Yang Ye; Quan Li; Chun-Shui Pan; Li Yan; Kai Sun; Xiao-Yi Wang; Shu-Qi Yao; Jing-Yu Fan; Jing-Yan Han

doi:10.3389/fphar.2021.759027

QiShenYiQi Inhibits Tissue Plasminogen Activator-Induced Brain Edema and Hemorrhage after Ischemic Stroke in Mice

Front Pharmacol. 2022 Jan 12:12:759027. doi: 10.3389/fphar.2021.759027. eCollection 2021.

Authors

Yang Ye^{1

2

3

4

5

6}, Quan Li^{2

3

4

5

6}, Chun-Shui Pan^{2

3

4

5

6}, Li Yan^{2

3

4

5

6}, Kai Sun^{2

3

4

5

6}, Xiao-Yi Wang^{1

2

3

4

5

6}, Shu-Qi Yao^{1

2

3

4

5

6}, Jing-Yu Fan^{2

3

4

5

6}, Jing-Yan Han^{1

2

3

4

5

6}

Affiliations

¹ Department of Integration of Chinese and Western Medicine, School of Basic Medical Sciences, Peking University, Beijing, China.
² Tasly Microcirculation Research Center, Peking University Health Science Center, Beijing, China.
³ Academy of Integration of Chinese and Western Medicine, Peking University Health Science Center, Beijing, China.
⁴ Key Laboratory of Microcirculation, State Administration of Traditional Chinese Medicine of the People's Republic of China, Beijing, China.
⁵ Key Laboratory of Stasis and Phlegm, State Administration of Traditional Chinese Medicine of the People's Republic of China, Beijing, China.
⁶ State Key Laboratory of Core Technology in Innovative Chinese Medicine, Tianjin, China.

Abstract

Background: Thrombolysis with tissue plasminogen activator (tPA) remains the only approved drug therapy for acute ischemic stroke.
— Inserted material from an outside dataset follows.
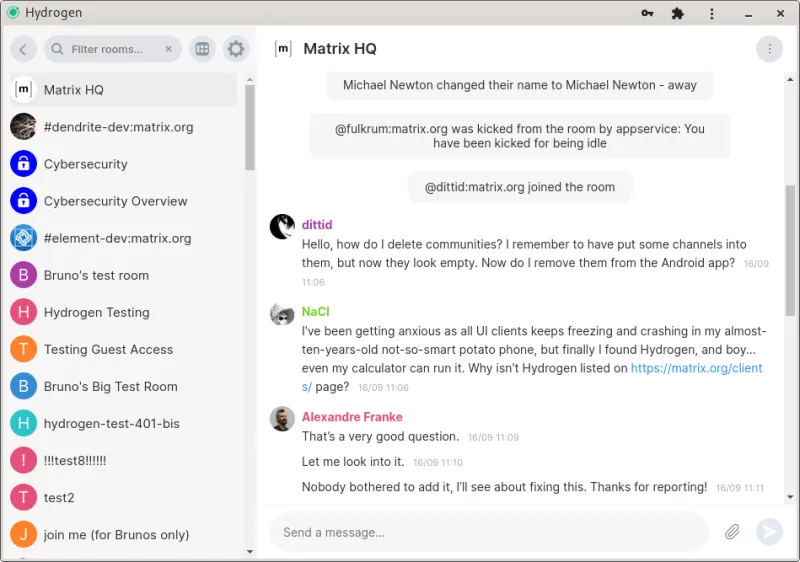The image size is (800, 562).
Task: Toggle the room grid view icon
Action: click(x=202, y=49)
However, delayed tPA treatment is associated with an increased risk of brain hemorrhage. In this study, we assessed whether QiShenYiQi (QSYQ), a compound Chinese medicine, can attenuate tPA-induced brain edema and hemorrhage in an experimental stroke model. Methods: Male mice were subjected to ferric chloride-induced carotid artery thrombosis followed by mechanical detachment of thrombi. Then mice were treated with QSYQ at 2.5 h followed by administration of tPA (10 mg/kg) at 4.5 h. Hemorrhage, infarct size, neurological score, cerebral blood flow, Evans blue extravasation, FITC-labeled albumin leakage, tight and adherens junction proteins expression, basement membrane proteins expression, matrix metalloproteinases (MMPs) expression, leukocyte adhesion, and leukocyte infiltration were assessed 24 h after tPA administration. Results: Compared with tPA alone treatments, the combination therapy of QSYQ and tPA significantly reduced hemorrhage, infarction, brain edema, Evans blue extravasation, albumin leakage, leukocyte adhesion, MMP-9 expression, and leukocyte infiltration at 28.5 h after stroke. The combination also significantly improved the survival rate, cerebral blood flow, tight and adherens junction proteins (occludin, claudin-5, junctional adhesion molecule-1, zonula occludens-1, VE-cadherin, α-catenin, β-catenin) expression, and basement membrane proteins (collagen IV, laminin) expression. Addition of QSYQ protected the downregulated ATP 5D and upregulated p-Src and Caveolin-1 after tPA treatment. Conclusion: Our results show that QSYQ inhibits tPA-induced brain edema and hemorrhage by protecting the blood-brain barrier integrity, which was partly attributable to restoration of energy metabolism, protection of inflammation and Src/Caveolin signaling activation. The present study supports QSYQ as an effective adjunctive therapy to increase the safety of delayed tPA thrombolysis for ischemic stroke.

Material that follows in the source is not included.